Bajaron las ventanillas. Ivy reducía la velocidad cada vez que veían unas luces a través de los árboles y escuchaba con gran atención. La carretera moría en la entrada a un par de fincas. Mientras Ivy daba la vuelta, Beth volvió a llamar a Dhanya.

—¡La tengo! Dhanya, escúchame, por favor. Estamos cerca. ¿Cuál es la dirección?… Bueno, ¡pues pregúntale a alguien! ¿Quién demonios da la fiesta?… ¡Tiene que saber dónde vive!

Beth se volvió hacia Ivy.

—¡Es increíble! ¡Está tratando de encontrar a la persona cuyo alcohol se han estado bebiendo!
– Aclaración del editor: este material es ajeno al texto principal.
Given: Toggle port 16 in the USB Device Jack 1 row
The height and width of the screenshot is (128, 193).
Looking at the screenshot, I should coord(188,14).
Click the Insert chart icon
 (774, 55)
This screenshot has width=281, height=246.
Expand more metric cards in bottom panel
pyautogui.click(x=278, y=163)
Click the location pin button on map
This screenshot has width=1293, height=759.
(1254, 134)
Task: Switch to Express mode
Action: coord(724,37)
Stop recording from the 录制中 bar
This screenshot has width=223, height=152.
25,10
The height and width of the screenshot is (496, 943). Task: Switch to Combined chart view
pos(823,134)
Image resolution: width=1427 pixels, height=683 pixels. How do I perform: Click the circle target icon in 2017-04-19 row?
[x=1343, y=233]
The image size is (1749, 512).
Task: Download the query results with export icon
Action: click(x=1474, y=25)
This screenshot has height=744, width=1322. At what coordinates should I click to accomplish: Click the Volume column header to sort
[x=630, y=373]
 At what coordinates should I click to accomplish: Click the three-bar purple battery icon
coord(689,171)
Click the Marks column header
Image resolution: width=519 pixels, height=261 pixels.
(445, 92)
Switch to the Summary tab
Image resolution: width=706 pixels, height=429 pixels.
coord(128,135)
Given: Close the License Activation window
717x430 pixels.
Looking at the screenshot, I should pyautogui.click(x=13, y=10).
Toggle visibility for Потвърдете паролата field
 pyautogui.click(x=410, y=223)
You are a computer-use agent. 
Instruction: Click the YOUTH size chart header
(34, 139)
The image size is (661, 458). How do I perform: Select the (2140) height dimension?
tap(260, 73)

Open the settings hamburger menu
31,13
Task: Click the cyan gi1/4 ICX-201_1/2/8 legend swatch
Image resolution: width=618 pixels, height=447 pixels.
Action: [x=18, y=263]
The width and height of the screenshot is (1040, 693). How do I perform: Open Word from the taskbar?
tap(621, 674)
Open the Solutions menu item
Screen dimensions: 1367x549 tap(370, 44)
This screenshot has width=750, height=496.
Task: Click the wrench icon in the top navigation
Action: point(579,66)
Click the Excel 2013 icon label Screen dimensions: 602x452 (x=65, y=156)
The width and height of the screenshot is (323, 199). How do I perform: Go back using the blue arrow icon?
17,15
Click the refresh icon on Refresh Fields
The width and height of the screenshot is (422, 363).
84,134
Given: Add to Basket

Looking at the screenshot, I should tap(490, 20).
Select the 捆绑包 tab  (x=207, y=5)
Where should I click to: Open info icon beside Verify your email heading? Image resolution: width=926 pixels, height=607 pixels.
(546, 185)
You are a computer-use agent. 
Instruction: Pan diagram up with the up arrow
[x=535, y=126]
Ivy meneó la cabeza y avanzó despacio por la carretera que acababan de explorar. El viaje de vuelta al hotel no iba a ser divertido, pensó.

—Ivy, ¡cuidado!

Unos faros surgieron de la nada. El ocupante del vehículo conducía como un loco, como si no hubiera nadie más en la carretera. Ivy pisó el freno y se dio cuenta de que parar no serviría de nada. Tenía que esquivar el coche, pero la carretera era demasiado estrecha. Aceleró para intentar entrar en alguno de los caminos particulares.

—¡Ay, Dios mío! —chilló Beth.

Ivy dio un fuerte volantazo hacia la derecha. Poco después dejó de sentir la carretera bajo el coche. Dos de las ruedas se levantaron en el aire. El vehículo se bamboleó, y el mundo de la noche y de los árboles empezó a girar alrededor de ella y de Beth.

—¡Beth! ¡Beth! —La voz de Dhanya sonaba apagada y muy lejana mientras el teléfono móvil rebotaba por el interior del coche.

La puerta del conductor chocó contra algo sólido. El acero se combó hacia adentro. Antes de que pudiera gritar, Ivy sintió que se desplomaba en un agujero negro.